Which is all very well for people with an iron discipline – but what about the rest of us? Most of us would struggle to pare down our intake so dramatically on a permanent basis. It turns out we may not need to, however: Mosley uncovered evidence that intermittent fasting may offer some of the benefits of ongoing calorie restriction. “I had a friend who used to fast and I’m afraid I rather dismissed it as hippy dippy rubbish, but actually it seems there’s something in it.”
The science centres around the presence of IGF-1, a hormone similar in molecular structure to insulin. It plays an important role in childhood growth and continues to have an anabolic effect in adults.

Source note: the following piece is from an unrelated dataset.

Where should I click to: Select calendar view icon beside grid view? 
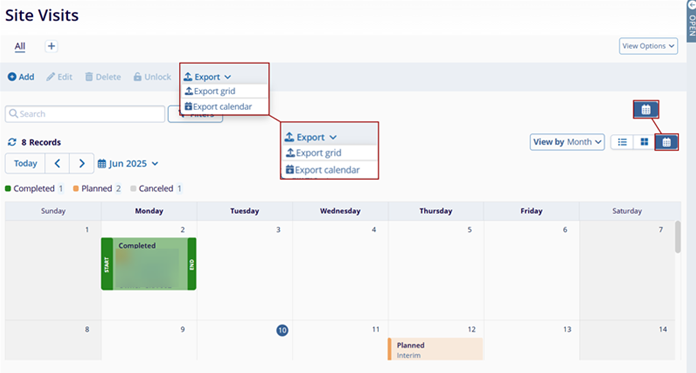click(x=667, y=142)
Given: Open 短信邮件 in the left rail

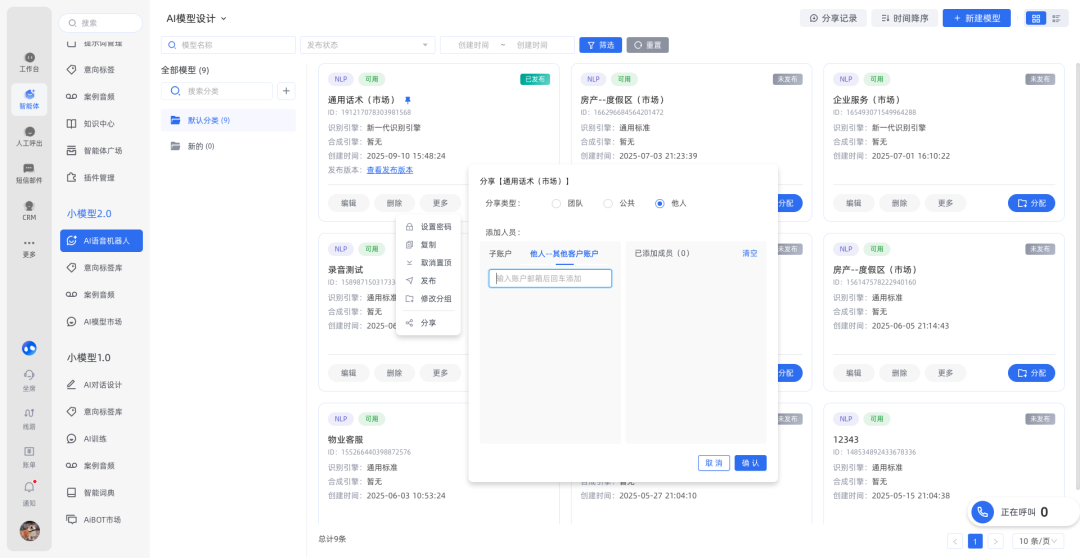Looking at the screenshot, I should click(29, 172).
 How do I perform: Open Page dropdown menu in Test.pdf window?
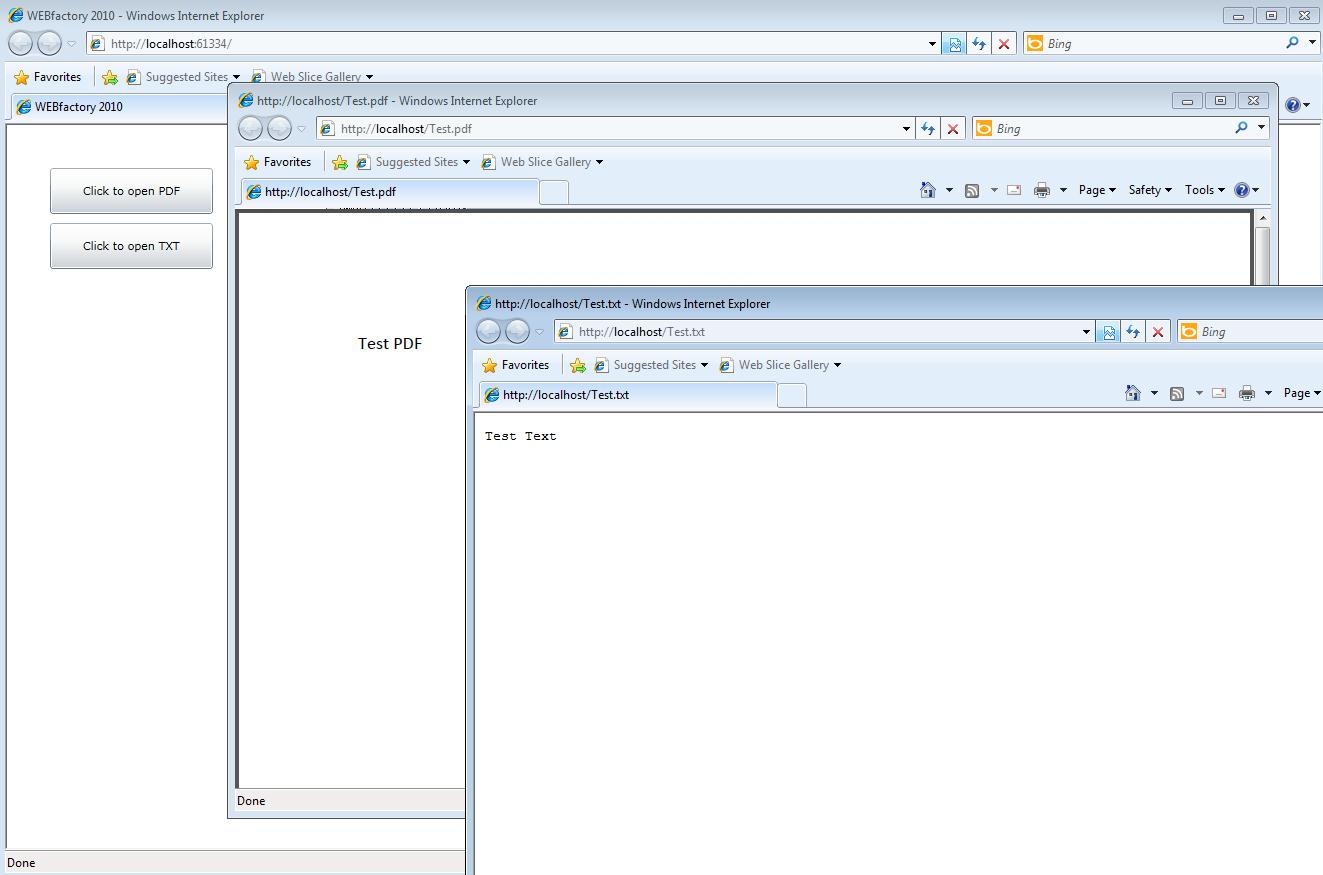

It’s key to human development: low levels stunt growth, while high levels contribute to cancer and ageing. “Where fasting comes in is that studies suggest it can restrict the growth of IGF-1 in adults as long as you simultaneously cut the amount of protein you eat,” says Mosley.
It’s persuasive, but still a challenge to enact, as Mosley found when he fasted for three and a half days during the making of the programme. “It’s tough, but it does get easier,” he says. “There are flashpoints, but I found if you distract yourself the hunger pangs do disappear. I learnt that I can control my hunger.”
Nonetheless, aren’t we programmed to require three meals a day? “Of course not,” says Mosley. “Cavemen didn’t eat that way. A lot of it is cultural – everyone from your parents to your doctor tells you not to skip a meal, which means doing so kicks against our inherited wisdom. Some of it is about re-programming ourselves. What we think of as hunger is mainly habit.”
He points out that all the great religions, from Christianity to Judaism to Islam, encourage fasting. “The programme goes out during Ramadan, a period of intermittent fasting for Muslims. So I wonder if those religious elders were onto something.” Either way, he says, while he can’t guarantee that he will fast in the future, he has already incorporated some of what he has learnt into his lifestyle. “I have cut down on snacks and no longer graze all day long as I used to,” he confides. “It used to drive my wife mad, so if nothing else she is delighted.”
5 steps to longevity
1. Don’t eat 8pm- 8am Try stretching periods when you don’t eat. If you can manage it, even one day of fasting every two months is thought to have potential long-term health benefits.
2. Cut protein Reducing protein has been linked to increased longevity. You probably eat more than you think: the Government recommends 55 grams a day for adults between 19 and 50, but the average Brit scoffs 85 grams.
3. Drink more Fill up on fluids, in particular water and green tea – a good thing generally and particularly when fasting. The latter is full of antioxidants, which help to fight the nasty free radicals that are one of the principal causes of ageing.
4. Eat colourfully Follow as rich and varied a diet as possible: invoke the rainbow principle, and eat as many varied colours of food as possible.
5. Stop snacks Small gestures in the direction of fasting are also thought to have benefits.
Horizon: Eat, Fast and Live Longer is on tonight at 9pm on BBC2.